Musk chce większej swobody na Twitterze. Sceptyczne podejście organizacji broniących praw człowieka
Elon Musk zapowiada, że chce zdwoić wysiłki na rzecz wolności słowa po przejęciu Twittera (screen: Youtube.com/TED)
Elon Musk, tuż po ogłoszeniu przejęcia Twittera, zapowiada wprowadzenie większej swobody wypowiedzi na platformie. Według większości ekspertów może to niebezpiecznie wpływać na wzrost negatywnych zachowań w sieci.
Miliarder opublikował wpis, w którym zapowiada, że chce zdwoić wysiłki na rzecz wolności słowa i niczym nieskrępowanych wypowiedzi.

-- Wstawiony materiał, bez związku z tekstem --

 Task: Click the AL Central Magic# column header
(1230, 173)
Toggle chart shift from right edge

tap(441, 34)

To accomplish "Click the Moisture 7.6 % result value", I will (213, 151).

Musk: "Twitter cyfrowym placem miejskim"
"Wolność słowa jest podstawą funkcjonującej demokracji, a Twitter jest cyfrowym placem miejskim, na którym debatuje się o sprawach kluczowych dla przyszłości ludzkości" - stwierdził Musk w poście na Twitterze. - "Chcę, aby Twitter był lepszy niż kiedykolwiek, wzbogacając produkt o nowe funkcje, udostępniając algorytmy jako open source w celu zwiększenia zaufania, walcząc ze spamującymi botami i uwierzytelniając wszystkich użytkowników (...)".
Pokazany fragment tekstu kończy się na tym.